Comme à l'accoutumée nous serons saisi par une
esthétisme irréprochable... Ce noir et blanc profond
et déjà troublant, ces plans définitivement
ingénieux : de la hauteur de caméra à son
angulation, en passant par les cadrages savamment pensés,
significativement composés, ou encore les mouvements
à l'intelligence rdoutable. Beau de A à Z.

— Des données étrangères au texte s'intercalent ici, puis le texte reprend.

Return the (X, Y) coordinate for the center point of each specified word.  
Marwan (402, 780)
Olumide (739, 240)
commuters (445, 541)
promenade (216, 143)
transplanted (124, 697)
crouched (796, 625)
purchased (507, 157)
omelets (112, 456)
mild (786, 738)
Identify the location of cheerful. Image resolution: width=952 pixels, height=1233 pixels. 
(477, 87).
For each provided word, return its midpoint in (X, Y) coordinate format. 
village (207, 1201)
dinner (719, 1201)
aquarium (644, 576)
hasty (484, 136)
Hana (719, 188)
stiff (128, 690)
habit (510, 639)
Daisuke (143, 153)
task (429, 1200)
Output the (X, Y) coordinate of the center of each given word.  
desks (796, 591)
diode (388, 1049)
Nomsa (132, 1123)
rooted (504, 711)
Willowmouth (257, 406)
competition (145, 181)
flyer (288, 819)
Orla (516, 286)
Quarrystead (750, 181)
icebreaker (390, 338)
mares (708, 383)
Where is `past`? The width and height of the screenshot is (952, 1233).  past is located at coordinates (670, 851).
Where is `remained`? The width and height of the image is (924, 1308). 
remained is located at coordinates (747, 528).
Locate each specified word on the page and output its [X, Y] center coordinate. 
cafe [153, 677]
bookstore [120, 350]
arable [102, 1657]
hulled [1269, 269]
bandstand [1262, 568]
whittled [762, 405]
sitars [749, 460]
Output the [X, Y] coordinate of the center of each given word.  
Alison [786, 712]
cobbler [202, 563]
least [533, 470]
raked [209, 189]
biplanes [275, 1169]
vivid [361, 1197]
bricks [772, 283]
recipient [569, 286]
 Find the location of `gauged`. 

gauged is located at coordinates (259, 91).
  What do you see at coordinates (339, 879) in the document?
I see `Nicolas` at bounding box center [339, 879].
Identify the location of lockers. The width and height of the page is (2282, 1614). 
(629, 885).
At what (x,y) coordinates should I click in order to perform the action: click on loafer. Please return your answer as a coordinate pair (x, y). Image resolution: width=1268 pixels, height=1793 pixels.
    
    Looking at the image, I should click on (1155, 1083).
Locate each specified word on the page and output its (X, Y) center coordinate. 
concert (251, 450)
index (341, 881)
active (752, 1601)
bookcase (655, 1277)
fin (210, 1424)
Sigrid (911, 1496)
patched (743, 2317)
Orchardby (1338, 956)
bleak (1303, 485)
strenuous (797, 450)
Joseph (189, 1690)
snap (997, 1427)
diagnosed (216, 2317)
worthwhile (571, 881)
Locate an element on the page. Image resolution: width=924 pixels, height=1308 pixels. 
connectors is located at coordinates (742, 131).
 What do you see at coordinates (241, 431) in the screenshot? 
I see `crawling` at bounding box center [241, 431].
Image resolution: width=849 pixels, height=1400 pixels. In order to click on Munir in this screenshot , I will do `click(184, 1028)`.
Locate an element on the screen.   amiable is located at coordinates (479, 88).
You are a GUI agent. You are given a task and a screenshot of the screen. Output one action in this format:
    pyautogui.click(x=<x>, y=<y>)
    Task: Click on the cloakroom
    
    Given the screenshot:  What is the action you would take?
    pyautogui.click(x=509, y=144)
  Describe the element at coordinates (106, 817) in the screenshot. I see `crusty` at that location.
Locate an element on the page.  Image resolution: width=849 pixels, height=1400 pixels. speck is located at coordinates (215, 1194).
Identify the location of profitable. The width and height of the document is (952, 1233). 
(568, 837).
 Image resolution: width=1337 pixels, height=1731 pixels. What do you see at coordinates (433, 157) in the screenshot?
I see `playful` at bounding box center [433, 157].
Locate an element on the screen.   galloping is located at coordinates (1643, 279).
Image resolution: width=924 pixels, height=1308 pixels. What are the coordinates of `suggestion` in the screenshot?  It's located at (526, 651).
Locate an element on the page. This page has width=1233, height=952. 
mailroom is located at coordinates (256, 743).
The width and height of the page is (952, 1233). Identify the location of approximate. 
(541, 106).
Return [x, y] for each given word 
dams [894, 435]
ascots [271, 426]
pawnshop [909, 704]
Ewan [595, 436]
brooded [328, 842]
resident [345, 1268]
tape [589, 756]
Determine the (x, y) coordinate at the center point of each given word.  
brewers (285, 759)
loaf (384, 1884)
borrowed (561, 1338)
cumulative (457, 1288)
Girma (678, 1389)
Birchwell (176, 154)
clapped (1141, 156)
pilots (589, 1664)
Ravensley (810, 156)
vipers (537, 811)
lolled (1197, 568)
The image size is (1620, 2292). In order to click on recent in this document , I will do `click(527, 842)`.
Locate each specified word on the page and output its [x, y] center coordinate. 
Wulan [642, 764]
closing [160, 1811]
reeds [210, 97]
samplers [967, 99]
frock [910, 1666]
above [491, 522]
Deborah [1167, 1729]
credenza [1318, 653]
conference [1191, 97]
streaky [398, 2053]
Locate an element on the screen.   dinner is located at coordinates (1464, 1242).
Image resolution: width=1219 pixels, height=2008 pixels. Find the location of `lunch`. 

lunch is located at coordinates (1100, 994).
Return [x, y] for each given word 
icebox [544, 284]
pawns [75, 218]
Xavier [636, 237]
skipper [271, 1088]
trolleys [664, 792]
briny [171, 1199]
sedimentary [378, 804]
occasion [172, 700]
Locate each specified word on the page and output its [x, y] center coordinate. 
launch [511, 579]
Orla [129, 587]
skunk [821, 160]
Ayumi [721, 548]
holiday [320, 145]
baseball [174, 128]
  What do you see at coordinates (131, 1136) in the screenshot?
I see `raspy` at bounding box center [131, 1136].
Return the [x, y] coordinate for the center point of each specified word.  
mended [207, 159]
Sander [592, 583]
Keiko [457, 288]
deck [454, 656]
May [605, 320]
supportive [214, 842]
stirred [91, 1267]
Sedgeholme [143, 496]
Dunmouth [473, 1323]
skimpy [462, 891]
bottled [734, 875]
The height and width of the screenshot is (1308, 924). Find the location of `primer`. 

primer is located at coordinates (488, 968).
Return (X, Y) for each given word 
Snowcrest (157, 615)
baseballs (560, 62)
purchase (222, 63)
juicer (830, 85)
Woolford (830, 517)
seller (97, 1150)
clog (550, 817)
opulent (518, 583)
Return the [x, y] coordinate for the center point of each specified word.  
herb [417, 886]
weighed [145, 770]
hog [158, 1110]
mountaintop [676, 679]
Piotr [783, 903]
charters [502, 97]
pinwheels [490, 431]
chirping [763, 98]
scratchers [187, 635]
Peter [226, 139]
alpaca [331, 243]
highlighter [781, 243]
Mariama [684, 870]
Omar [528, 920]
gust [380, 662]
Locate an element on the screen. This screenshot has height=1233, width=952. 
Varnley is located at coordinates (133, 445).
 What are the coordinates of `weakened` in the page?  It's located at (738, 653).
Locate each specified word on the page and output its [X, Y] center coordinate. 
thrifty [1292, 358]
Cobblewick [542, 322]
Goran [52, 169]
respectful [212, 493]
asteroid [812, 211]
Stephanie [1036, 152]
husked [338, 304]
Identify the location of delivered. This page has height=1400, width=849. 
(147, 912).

Mais un film de Kubrick ne s'arrête pas à n'être
qu'une chef d'oeuvre visuel : on trouvera peut-être que
le scénario est un peu prompt à lancer son histoire
d'amour douteuse, cependant ce sera pour mieux recentrer tout
son intérêt, non pas sur le "love at first
sight", mais la relation anxiogène, toxique qui
va s'ensuivre. Et cela débouche sur un terrible jeu de
manipulation, d'ambiguïté, un jeu de séduction,
de mensonges odieux, de jalousie -jusqu'à la folie, où
Lolita devient un objet de passion & de passion amoureuse
; Kubrick poursuit son exploration de l'âme torturée
de l'espèce humaine. Il y a également tout une
impressionnante symbolique qui sera utilisée au gré
du métrage : des premières images dans le brouillard
jusqu'à la référence à l'existentialisme,
en passant par le tir sur le portrait de la jeune fille ou encore
la pièce de théâtre introduisant un satyre.
Sur le thème difficile et délicat de la pédophilie,
Kubrick s'en tire haut la main, traitant le sujet comme une
étude clinique, le disséquant à la fois
avec beaucoup de finesse, de profondeur et de pudeur.
Mason est imbibé de son rôle. S. Lyon est d'une
justesse incroyable : vénéneuse, légère,
manipulatrice, faussement fragile, objet des pires fantasmes.
Terriblement belle. P. Sellers est absolument fabuleux en transformiste,
penchant soit-disant moral (du flic au psychiatre) et plus léger
de l'histoire, mais finissant par sombrer pour mieux souligner
le défaitisme de l'auteur / des auteurs.